Have you ever seen that poster that pictures a whole array of junk food with these words: “You are what you eat?” It’s intended to make us think a little more about what we put into our mouths. Centuries ago St. Augustine had a similar goal and used similar language. “Receive what you are,” he wrote. “If you are his body and members of him, then you will find set on the Lord’s table your own mystery. Yes, you receive your own mystery” (Sermo 272: PL 38, 1247, cited in Pope John Paul II’s Encyclical Letter on the Eucharist, Ecclesia de Eucharistia #40)

This is a fundamental insight into the meaning of the Eucharist. There is an intimate connection between the body of Christ we receive from the altar and the body of Christ that comes to the altar. The core mystery of the Eucharist lies in this connection between the sacramental body and the mystical body of Christ that is the Church. It is instructive to note that when Christians in the first thousand years of our history spoke of the mystical body, they meant the sacrament. The real body of Christ, they believed, was the community of believers. In the past thousand years we have reversed the language, so we talk about the sacramental body as real and call the Church the mystical body of Christ. One could defend either pattern. The point is that these two forms of Christ’s body are so closely linked that we can interchange their names.

This link also points us to the purpose of the Eucharist and the real meaning of Communion. St.Thomas Aquinas, in the thirteenth century, taught that the goal of the Eucharist is the unity of the Church. Christ did not give us this sacrament to turn bread and wine into his body and blood. It does that, but the purpose of the Eucharist is to transform us into his body.
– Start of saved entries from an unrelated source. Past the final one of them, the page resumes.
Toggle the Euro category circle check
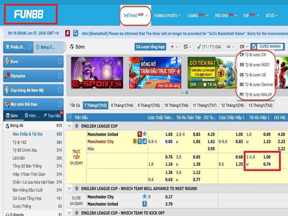The height and width of the screenshot is (216, 288). click(x=60, y=62)
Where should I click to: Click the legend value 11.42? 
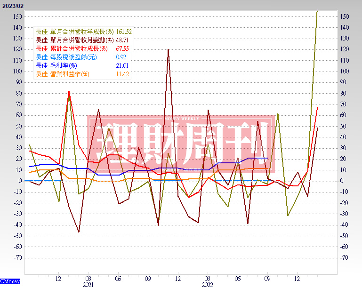122,74
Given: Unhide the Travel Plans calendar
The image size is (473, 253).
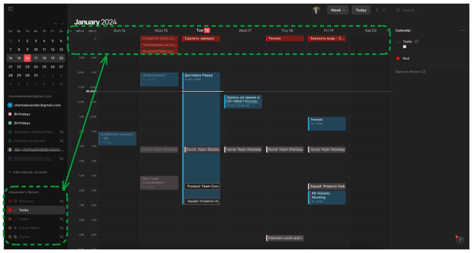Looking at the screenshot, I should (x=62, y=228).
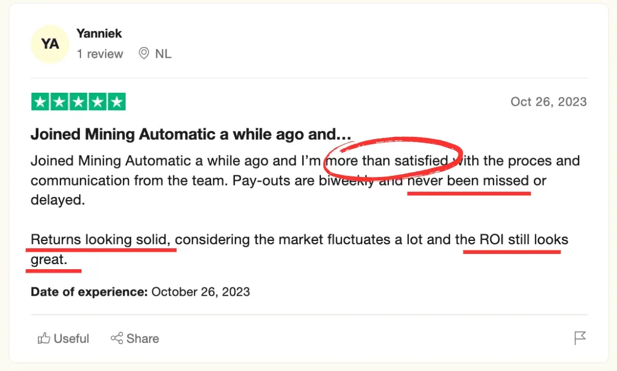Click the share network icon

click(x=117, y=338)
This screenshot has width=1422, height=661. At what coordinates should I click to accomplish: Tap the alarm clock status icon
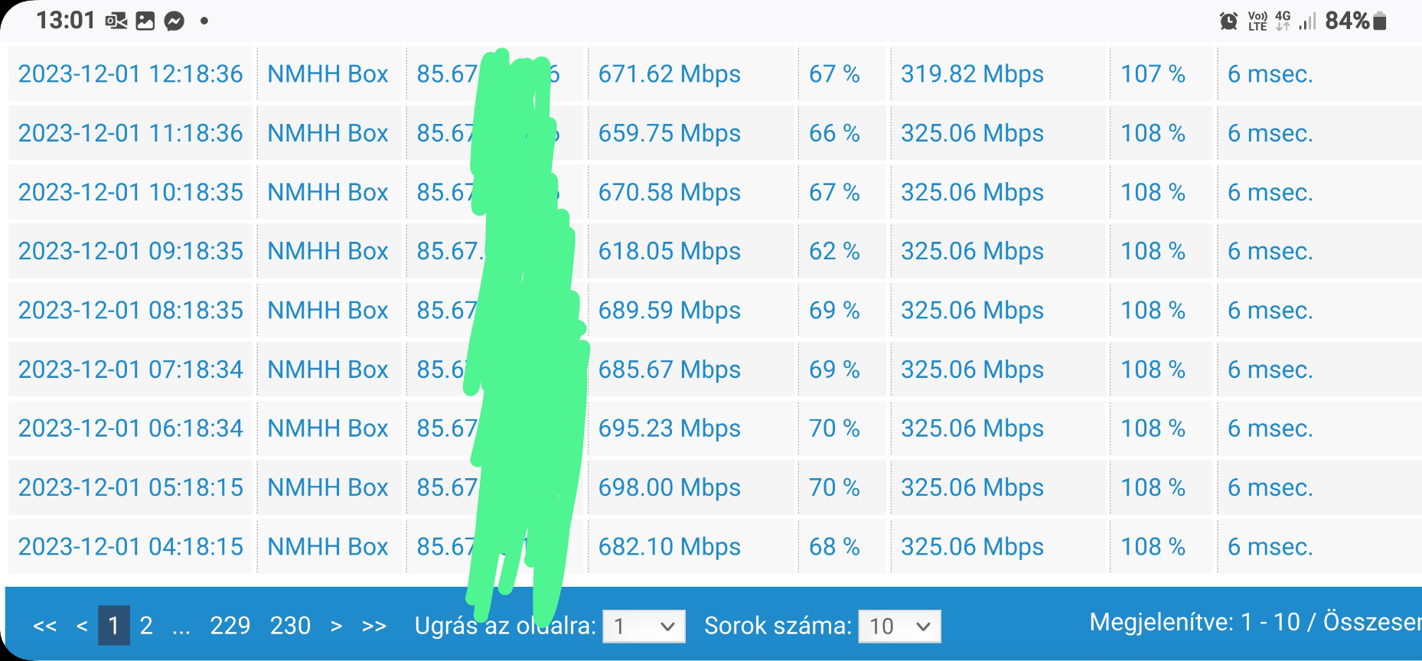[1228, 21]
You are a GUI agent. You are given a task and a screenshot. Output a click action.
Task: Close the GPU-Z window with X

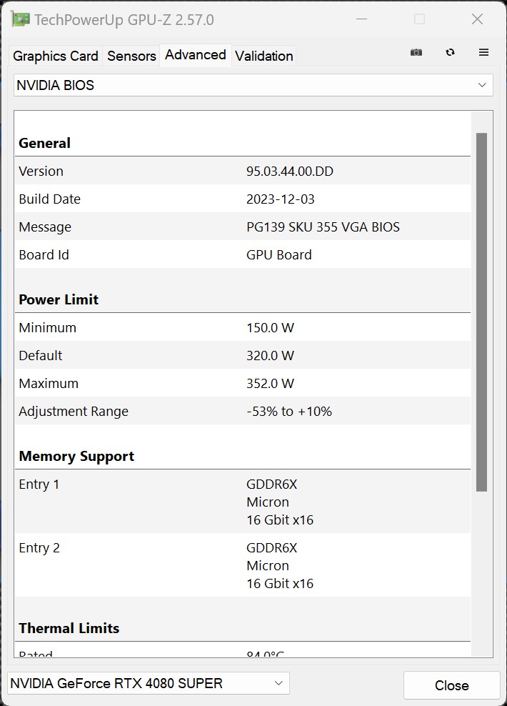477,19
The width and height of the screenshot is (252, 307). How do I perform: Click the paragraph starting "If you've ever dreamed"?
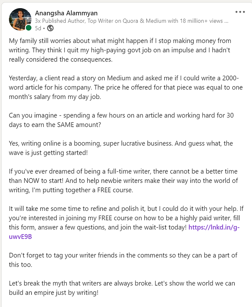[123, 180]
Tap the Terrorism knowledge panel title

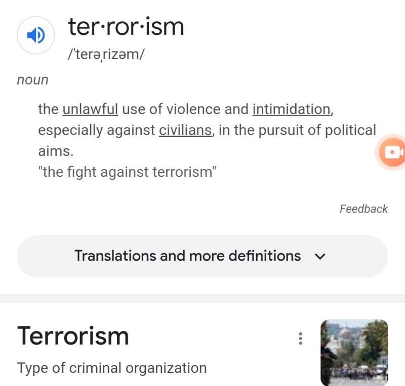click(x=73, y=335)
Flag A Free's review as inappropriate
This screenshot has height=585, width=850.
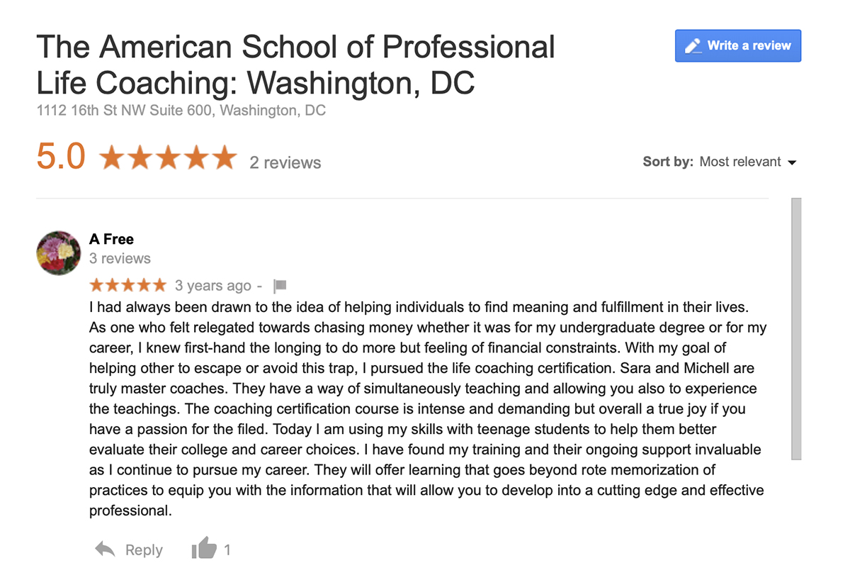pyautogui.click(x=280, y=286)
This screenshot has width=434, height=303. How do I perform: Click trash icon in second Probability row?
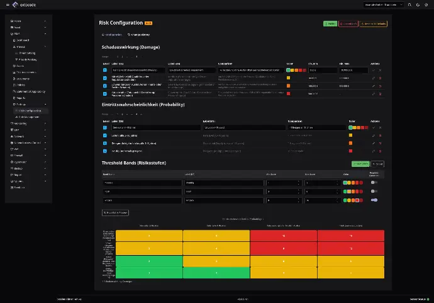[380, 135]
We became members of Christ’s body when we were baptized. The Eucharist renews and strengthens the unity of the body of Christ. When we come to the table and share the body and blood of the Lord, we are committing ourselves to live as the body of Christ. St. Augustine put it this way: “You reply ‘Amen’ to that which you are, and by replying you consent. For you hear ‘The Body of Christ’ and you reply ‘Amen . . .’ Be what you see, and receive what you are.”

In his apostolic letter titled ‘The Day of the Lord,’ Pope John Paul II insists that it is important “to be ever mindful that communion with Christ is deeply tied to communion with our brothers and sisters. The Sunday Eucharistic gathering is an experience of brotherhood, which the celebration should demonstrate clearly, while ever respecting the nature of the liturgical action” (Dies Domini, #44).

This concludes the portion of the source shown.